• **DESCRIPTION OF THE TASK**: Copy the lines below word for word, starting with the line containing "Describe the element at coordinates (742, 83)" and ending with the line containing "center [645, 631].", including both.

[BEGIN MATERIAL SHOWN]

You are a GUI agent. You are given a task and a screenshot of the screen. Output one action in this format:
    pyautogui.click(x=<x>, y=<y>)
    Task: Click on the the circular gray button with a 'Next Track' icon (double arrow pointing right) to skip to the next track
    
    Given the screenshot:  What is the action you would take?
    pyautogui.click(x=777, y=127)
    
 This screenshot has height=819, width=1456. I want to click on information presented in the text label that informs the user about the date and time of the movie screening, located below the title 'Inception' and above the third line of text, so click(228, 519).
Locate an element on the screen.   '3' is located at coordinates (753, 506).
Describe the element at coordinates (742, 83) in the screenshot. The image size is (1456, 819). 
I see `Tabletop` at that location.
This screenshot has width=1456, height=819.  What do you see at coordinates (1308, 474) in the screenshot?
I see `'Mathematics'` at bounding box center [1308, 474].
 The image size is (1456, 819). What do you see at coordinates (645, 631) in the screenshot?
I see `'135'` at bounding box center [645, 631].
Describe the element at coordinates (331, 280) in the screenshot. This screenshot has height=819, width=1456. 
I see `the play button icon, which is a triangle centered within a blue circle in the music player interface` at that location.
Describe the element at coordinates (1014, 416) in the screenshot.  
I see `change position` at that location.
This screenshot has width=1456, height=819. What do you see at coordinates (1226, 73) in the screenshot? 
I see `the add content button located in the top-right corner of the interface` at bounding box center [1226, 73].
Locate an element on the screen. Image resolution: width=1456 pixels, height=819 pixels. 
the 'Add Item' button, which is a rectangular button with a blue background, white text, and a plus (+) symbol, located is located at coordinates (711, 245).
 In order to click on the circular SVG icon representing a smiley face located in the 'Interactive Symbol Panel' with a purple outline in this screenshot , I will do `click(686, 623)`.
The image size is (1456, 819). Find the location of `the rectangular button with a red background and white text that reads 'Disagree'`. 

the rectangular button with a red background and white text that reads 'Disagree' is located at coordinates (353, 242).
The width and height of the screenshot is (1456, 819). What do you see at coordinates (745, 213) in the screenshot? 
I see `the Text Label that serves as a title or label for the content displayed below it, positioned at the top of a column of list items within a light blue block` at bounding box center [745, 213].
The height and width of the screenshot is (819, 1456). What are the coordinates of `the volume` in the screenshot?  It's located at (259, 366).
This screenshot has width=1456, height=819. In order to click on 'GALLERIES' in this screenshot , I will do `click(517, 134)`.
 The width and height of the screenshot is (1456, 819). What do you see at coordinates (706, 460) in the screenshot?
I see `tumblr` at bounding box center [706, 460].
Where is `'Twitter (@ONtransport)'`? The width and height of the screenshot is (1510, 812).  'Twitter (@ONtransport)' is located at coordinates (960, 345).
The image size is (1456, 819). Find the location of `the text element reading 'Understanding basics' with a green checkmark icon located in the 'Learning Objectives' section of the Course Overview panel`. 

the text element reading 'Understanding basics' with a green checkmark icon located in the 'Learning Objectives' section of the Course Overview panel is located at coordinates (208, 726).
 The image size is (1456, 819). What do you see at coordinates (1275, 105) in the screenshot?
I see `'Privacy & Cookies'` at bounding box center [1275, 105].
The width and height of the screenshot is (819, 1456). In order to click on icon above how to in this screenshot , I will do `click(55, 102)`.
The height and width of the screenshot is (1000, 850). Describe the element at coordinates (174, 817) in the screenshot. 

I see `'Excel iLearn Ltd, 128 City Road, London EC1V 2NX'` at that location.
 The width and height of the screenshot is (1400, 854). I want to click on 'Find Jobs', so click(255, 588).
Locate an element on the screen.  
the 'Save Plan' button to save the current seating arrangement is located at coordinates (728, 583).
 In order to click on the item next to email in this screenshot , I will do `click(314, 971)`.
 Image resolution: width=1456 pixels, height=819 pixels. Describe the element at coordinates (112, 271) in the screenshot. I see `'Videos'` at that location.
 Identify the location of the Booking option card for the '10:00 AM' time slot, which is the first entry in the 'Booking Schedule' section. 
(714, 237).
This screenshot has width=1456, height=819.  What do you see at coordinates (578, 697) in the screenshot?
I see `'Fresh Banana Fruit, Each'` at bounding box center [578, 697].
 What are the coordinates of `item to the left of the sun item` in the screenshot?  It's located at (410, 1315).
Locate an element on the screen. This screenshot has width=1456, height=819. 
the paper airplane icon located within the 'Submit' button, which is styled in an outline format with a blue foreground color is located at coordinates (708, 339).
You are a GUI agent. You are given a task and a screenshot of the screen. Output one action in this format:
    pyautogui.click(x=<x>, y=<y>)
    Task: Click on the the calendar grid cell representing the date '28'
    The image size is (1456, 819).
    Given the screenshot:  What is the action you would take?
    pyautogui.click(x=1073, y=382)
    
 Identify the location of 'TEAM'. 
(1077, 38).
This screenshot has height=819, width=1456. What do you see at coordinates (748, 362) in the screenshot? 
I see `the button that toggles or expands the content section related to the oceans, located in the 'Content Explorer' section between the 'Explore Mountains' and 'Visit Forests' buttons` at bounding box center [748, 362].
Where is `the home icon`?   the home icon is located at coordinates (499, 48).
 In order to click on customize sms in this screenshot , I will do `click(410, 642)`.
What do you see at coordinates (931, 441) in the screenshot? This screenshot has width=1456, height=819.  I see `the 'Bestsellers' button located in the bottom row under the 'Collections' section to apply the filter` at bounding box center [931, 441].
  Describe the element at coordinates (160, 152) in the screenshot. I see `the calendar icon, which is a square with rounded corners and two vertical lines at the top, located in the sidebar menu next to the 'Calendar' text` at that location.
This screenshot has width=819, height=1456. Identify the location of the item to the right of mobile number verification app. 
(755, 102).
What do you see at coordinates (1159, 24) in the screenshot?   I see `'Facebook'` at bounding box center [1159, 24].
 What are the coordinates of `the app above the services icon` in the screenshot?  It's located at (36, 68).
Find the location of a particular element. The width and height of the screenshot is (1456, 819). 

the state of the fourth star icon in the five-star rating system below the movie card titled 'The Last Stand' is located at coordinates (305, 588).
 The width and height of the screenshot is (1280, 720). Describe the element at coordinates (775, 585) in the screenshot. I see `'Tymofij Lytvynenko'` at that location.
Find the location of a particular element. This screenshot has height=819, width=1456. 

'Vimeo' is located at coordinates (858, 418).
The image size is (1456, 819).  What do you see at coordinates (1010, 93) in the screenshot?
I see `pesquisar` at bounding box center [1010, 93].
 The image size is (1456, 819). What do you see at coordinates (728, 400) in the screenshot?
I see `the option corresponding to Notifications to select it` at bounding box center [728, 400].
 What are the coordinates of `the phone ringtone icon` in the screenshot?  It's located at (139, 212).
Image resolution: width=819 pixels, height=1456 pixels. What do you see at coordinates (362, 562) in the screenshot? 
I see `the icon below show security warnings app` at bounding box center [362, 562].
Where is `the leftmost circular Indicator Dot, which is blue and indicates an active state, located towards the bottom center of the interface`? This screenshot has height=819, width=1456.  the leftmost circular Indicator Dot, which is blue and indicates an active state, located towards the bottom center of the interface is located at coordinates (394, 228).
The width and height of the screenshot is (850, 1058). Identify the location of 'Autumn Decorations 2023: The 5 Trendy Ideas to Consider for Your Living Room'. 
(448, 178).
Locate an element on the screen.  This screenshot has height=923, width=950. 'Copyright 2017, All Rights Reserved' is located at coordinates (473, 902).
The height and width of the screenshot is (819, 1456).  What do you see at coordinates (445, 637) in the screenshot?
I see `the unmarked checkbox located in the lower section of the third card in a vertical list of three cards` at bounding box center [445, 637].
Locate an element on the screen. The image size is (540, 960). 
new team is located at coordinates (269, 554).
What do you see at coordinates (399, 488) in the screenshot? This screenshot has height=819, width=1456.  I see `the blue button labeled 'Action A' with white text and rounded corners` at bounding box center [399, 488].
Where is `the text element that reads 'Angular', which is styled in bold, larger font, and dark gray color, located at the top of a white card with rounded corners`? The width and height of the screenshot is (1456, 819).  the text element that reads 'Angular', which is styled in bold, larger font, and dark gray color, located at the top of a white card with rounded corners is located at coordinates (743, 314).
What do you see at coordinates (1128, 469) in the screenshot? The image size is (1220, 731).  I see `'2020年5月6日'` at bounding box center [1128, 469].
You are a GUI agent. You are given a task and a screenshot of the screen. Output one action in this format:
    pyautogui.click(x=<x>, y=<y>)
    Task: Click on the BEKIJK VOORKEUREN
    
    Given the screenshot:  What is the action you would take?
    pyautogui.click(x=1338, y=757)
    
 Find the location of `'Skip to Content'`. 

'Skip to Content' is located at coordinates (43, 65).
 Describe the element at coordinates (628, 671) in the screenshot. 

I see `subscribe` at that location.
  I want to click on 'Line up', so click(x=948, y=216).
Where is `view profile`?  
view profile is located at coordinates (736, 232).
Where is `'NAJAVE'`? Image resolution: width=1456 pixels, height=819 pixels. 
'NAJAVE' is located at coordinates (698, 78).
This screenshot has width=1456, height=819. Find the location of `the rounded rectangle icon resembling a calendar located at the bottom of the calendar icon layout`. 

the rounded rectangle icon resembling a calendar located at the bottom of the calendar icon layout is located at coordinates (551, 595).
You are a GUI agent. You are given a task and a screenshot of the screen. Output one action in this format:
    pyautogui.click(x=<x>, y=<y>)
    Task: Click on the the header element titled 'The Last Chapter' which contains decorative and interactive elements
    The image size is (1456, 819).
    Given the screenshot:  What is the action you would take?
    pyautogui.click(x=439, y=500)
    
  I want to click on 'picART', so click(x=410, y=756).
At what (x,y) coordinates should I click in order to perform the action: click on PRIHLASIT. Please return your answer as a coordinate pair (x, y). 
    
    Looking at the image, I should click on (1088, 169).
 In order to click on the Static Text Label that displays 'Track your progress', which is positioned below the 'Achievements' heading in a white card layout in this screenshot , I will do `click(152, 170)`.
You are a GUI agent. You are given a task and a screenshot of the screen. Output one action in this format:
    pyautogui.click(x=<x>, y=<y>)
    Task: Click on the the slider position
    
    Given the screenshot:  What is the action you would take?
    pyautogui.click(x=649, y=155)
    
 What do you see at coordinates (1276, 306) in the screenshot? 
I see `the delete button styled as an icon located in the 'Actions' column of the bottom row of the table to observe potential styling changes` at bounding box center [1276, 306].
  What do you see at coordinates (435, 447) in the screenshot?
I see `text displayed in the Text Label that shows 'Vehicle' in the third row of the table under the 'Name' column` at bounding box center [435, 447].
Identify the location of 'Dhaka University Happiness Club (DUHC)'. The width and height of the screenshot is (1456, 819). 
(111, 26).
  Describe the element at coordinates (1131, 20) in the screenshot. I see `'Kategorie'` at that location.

[END MATERIAL SHOWN]

• **OUTPUT OF THE TASK**:
Describe the element at coordinates (742, 83) in the screenshot. The image size is (1456, 819). 
I see `Tabletop` at that location.
This screenshot has width=1456, height=819.  What do you see at coordinates (1308, 474) in the screenshot?
I see `'Mathematics'` at bounding box center [1308, 474].
 The image size is (1456, 819). What do you see at coordinates (645, 631) in the screenshot?
I see `'135'` at bounding box center [645, 631].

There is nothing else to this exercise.